The White House released the implementation memos and other information on Monday about how the Department of Homeland Security (DHS) will begin implementing President Trump’s immigration Executive Orders on border security and immigration enforcement. The memos reveal that DHS intends to take our nation backwards in terms of guaranteeing due process, providing a safe haven for those who need it, and building productive and safe communities where everyone can thrive.

What is in the memos?

An end to long-standing protections for children. DHS intends to strip many children arriving alone at our border of basic protections and to penalize their parents for seeking to reunite with their children in the United States. They will do this by narrowing the definition of “unaccompanied alien child” in order to limit those protections and by launching either civil or criminal enforcement against the parents. This will result not only in scaring parents from coming forward to reunite with their children but also lead to more young children representing themselves in immigration court against a seasoned government attorney.

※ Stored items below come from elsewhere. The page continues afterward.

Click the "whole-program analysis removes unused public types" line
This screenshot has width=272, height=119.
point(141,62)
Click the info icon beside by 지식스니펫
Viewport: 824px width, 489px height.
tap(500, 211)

A massive expansion of detention.
The memos contemplate a massive expansion of detention, including a requirement that DHS officers detain nearly everyone they apprehend at or near the border. This detention space expansion—a boon to the private prison industry—means that more children, families and other vulnerable groups seeking protection in the United States will end up detained, at great financial and human cost.

Prosecution priorities and discretion are gone.
The new memos rescind earlier policies on whom to prosecute and deport and whom to deprioritize because they pose no threat to our communities. The new enforcement priorities are extremely broad covering nearly all undocumented individuals in the United States. They even include individuals simply charged or suspected of having committed crimes.

Creation of a deportation force.
The memos order the hiring of 5,000 additional Customs and Border Protection (CBP) agents and 10,000 additional Immigration and Customs Enforcement (ICE) agents. They direct a massive expansion of 287(g)—a law that allows DHS to deputize state and local law enforcement officers to perform the functions of immigration agents. And, they reinstate Secure Communities and terminate the Priority Enforcement Program, which expand the ways in which local police collaborate with ICE. This approach will have devastating consequences for immigrant communities and undermine public safety rather than make our nation more secure.

Plans to bypass immigration courts and short-circuit due process. The memos indicate that many people in the interior of the country – not just those at the border – could be subject to expedited deportation without going before a judge, the details of which DHS said will be forthcoming in a notice in the Federal Register. This expansion of “expedited removal,” will allow the government to bypass the backlogged immigration courts in order to deport people rapidly and with little-to-no due process.

While the feasibility of many of these policies depends on Congressional willingness to fund them and whether they pass muster in the courts, undeniably, these policies are thin on humanity and thick on punishment. They will separate families, cultivate fear among immigrant communities, and destabilize our economy.